Records supplied ::
- Opening Delimiter -
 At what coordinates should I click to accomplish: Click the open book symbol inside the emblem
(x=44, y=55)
- Closing Delimiter -
- Opening Delimiter -
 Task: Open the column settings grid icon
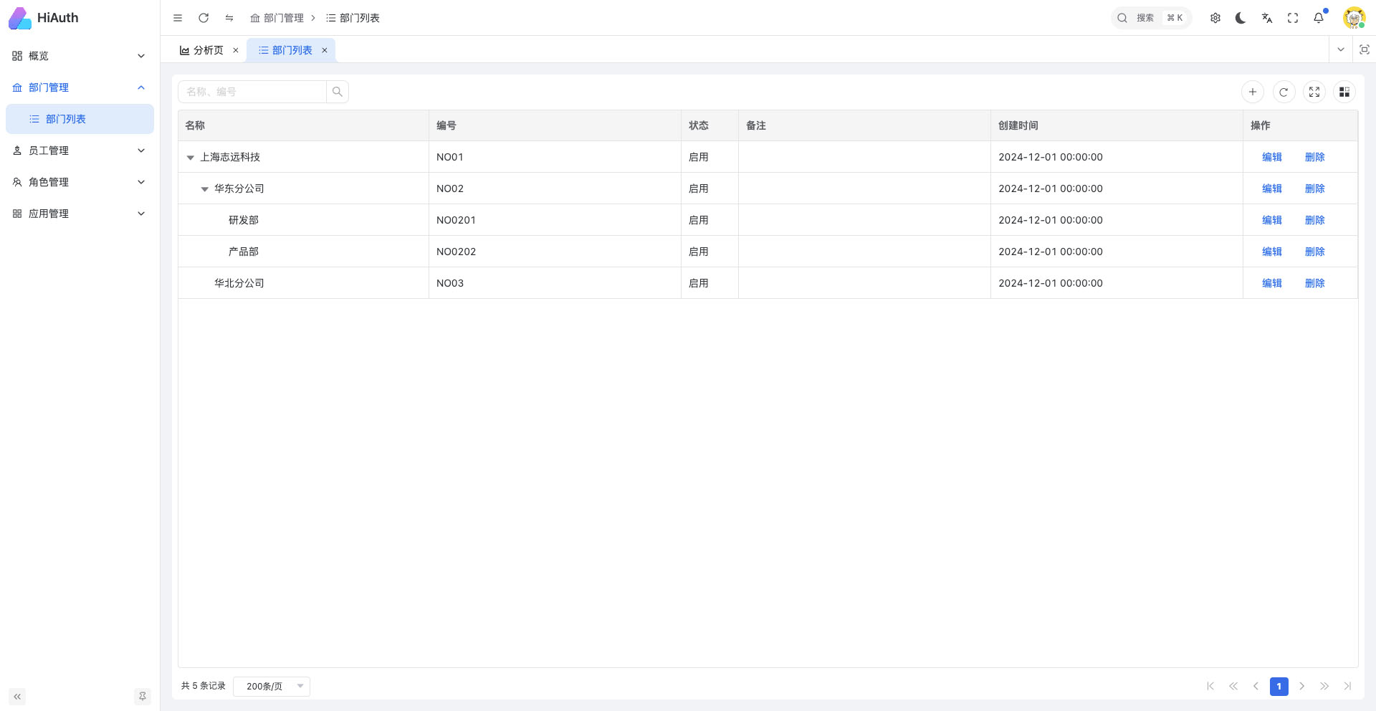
- Closing Delimiter -
- Opening Delimiter -
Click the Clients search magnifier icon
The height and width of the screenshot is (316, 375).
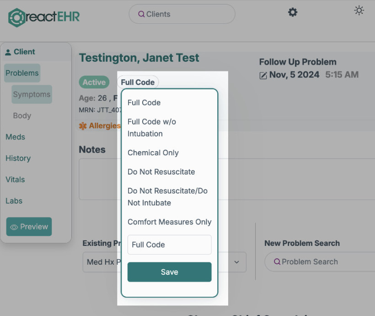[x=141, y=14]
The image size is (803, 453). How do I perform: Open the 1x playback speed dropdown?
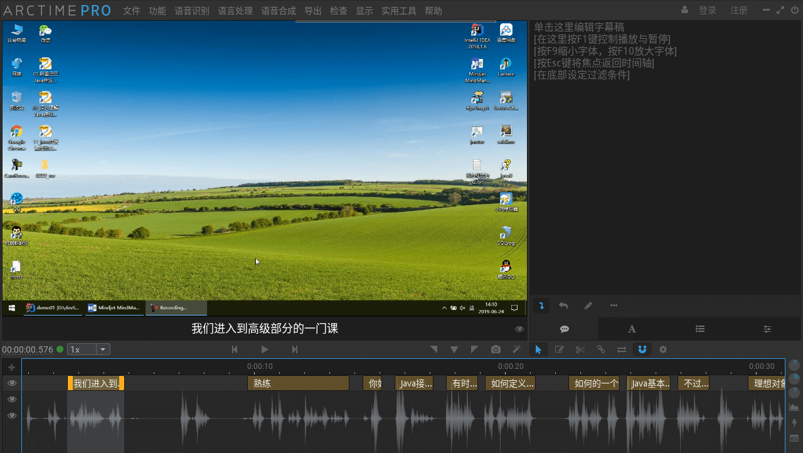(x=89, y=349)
- Closing Delimiter -
Exercise aim :: Report every line from the material above that mentions the word "icon".

Answer space ::
 Task: Open the column settings grid icon
Click the Clients search magnifier icon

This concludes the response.